At the same time, the quality of underlying data matters as much as agent control. “Data scientists spend 50 to 80 percent of their time on data preparation instead of optimizing models,” according to the whitepaper Building a Trusted Data Foundation for AI/ML and Business Intelligence, published by Reltio. “High-quality data is imperative for the success of advanced analytics applications in the age of AI.”
For enterprises, that means investing in trusted data foundations and governance is just as important as experimenting with agents themselves. Vendors are also adding transparency features to products, Agentforce 3 and AgentCore design, for example, so ops teams can see what agents did, with which tools, and why.
What to expect through early 2026
Momentum is accelerating, but competitive advantage will hinge on speed.
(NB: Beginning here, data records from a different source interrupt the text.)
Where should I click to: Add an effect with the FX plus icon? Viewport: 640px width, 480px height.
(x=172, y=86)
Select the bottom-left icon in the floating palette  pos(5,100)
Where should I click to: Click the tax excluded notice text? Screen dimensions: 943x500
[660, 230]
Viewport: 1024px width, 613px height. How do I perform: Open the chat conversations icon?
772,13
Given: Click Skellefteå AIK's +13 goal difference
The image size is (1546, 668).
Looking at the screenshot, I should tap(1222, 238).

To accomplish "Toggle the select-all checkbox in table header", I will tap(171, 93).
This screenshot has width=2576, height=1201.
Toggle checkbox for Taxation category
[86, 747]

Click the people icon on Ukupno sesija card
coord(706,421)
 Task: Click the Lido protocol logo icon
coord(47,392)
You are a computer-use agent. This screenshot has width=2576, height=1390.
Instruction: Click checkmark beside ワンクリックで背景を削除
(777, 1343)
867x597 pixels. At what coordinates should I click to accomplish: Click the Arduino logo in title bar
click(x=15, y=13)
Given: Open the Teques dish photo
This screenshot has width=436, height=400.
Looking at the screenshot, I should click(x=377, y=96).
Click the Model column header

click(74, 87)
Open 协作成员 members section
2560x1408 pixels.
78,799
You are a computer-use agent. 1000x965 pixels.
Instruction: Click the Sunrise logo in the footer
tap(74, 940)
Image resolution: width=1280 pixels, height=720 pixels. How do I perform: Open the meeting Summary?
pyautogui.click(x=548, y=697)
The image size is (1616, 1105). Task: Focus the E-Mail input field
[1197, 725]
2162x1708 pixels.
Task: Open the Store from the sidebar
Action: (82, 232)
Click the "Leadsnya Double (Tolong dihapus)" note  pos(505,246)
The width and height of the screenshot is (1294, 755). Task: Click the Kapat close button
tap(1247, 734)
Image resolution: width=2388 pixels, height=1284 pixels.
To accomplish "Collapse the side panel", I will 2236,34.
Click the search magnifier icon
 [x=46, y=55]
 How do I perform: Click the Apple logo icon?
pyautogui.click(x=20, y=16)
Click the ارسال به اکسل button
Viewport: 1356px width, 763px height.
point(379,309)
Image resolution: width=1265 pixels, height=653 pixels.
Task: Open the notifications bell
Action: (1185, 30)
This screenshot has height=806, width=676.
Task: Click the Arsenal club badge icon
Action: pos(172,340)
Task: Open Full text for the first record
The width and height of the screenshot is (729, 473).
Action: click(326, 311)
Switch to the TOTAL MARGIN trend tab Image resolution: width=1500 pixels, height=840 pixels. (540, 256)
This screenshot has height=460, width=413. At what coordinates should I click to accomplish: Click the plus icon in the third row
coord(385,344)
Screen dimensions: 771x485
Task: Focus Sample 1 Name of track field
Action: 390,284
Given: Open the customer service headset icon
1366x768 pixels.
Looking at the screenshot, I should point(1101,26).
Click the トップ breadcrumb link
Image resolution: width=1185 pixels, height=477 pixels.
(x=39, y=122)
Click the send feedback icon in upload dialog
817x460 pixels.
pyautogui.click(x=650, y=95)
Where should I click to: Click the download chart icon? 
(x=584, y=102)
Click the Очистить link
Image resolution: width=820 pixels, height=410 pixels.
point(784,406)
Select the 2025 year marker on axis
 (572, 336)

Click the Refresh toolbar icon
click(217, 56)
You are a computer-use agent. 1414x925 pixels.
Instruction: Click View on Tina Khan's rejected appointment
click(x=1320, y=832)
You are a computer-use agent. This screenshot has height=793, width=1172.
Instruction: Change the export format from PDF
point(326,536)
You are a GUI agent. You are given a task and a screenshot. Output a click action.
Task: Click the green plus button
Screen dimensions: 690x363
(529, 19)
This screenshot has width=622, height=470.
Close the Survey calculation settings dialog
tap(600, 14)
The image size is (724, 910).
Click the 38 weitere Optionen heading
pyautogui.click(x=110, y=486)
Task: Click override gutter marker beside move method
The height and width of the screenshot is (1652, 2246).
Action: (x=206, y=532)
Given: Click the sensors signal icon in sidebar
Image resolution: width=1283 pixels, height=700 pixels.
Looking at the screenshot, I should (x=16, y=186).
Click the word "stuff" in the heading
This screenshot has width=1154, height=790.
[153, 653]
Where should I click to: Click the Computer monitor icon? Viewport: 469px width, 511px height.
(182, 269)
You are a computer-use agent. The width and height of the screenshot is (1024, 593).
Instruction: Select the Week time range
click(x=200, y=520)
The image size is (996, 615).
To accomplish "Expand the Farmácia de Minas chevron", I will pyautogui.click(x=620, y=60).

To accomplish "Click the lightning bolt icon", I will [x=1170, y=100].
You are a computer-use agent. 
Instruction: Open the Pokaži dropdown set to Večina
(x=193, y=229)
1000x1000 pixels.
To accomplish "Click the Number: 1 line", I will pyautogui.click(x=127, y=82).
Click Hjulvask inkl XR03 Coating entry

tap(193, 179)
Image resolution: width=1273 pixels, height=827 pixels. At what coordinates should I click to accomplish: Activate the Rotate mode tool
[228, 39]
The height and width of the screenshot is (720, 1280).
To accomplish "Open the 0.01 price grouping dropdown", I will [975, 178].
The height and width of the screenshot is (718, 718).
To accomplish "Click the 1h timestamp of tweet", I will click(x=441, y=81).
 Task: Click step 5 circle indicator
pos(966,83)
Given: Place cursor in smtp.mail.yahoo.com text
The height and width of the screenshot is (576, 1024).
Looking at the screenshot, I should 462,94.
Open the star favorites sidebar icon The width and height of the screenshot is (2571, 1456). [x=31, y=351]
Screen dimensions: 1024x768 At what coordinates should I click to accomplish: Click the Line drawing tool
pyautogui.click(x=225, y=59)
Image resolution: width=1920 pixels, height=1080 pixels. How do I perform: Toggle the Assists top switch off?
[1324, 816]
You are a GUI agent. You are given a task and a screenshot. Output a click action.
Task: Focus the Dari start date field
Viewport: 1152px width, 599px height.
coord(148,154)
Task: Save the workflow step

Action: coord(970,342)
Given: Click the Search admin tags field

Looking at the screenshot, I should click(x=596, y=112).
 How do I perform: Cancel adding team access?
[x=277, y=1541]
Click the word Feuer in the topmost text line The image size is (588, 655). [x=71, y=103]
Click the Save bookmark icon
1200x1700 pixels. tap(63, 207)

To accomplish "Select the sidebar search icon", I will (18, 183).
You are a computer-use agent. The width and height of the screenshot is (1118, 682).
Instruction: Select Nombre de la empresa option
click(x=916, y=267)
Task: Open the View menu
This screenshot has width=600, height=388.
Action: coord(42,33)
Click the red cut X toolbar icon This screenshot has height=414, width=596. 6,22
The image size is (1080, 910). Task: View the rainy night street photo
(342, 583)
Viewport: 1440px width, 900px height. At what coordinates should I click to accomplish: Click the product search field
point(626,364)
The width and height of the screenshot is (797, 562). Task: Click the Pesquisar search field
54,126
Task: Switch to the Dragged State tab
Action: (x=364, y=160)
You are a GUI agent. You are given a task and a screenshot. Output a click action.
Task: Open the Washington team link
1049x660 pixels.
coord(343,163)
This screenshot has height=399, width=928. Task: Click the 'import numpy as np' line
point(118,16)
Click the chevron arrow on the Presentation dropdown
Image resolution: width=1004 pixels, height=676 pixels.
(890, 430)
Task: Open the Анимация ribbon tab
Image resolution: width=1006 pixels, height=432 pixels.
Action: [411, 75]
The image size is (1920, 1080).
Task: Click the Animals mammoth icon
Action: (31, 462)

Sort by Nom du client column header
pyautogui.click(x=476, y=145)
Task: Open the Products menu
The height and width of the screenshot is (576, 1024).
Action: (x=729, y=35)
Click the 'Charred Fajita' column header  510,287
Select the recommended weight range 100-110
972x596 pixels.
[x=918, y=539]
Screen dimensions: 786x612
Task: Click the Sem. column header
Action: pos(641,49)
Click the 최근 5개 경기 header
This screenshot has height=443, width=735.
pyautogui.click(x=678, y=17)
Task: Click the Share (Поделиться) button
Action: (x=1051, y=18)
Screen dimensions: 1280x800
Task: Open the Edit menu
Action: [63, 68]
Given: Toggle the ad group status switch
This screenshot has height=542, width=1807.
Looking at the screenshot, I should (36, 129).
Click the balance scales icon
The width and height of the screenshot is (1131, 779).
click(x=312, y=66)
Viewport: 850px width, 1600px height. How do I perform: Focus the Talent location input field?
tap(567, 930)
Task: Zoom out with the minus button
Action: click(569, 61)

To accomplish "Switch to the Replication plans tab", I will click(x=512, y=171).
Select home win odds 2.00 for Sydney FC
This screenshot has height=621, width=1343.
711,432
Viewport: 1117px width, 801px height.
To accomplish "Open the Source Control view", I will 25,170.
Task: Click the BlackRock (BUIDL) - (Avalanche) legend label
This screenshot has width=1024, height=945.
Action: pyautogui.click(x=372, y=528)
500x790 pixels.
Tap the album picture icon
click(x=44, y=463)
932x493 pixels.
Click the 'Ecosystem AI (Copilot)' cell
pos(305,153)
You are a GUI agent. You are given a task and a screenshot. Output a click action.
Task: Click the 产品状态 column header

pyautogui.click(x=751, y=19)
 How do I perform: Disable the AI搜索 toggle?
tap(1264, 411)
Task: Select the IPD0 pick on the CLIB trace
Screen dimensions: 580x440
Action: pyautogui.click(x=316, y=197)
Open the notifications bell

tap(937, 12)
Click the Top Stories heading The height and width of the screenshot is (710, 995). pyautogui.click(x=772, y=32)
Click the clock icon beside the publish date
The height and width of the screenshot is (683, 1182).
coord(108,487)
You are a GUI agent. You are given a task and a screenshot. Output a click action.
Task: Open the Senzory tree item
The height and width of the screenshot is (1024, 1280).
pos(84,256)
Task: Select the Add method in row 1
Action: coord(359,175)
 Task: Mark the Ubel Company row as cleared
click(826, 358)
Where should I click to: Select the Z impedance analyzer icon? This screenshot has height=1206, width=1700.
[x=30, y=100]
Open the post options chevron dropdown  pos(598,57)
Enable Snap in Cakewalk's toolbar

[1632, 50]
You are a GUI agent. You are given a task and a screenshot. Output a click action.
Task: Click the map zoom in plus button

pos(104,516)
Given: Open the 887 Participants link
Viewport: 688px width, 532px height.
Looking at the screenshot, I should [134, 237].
“Advantage in the age of intelligence arises from converting data into decisions more swiftly than competitors can process the same information,” Manish Sood and Venkat Venkatraman wrote in The 10 Data Rules to Win in the Age of Intelligence, adding that “the speed of insight determines market advantage.” That emphasis on velocity will shape how multi-agent systems, orchestration frameworks and data pipelines are deployed over the next year.
Expect multi-agent patterns to spread from labs to line-of-business apps, with teams composing small, specialized agents instead of one mega-agent. Agent control planes will standardize, and consumer–enterprise crossover will deepen as agentic search and shopping flows set expectations employees bring into workplace tools.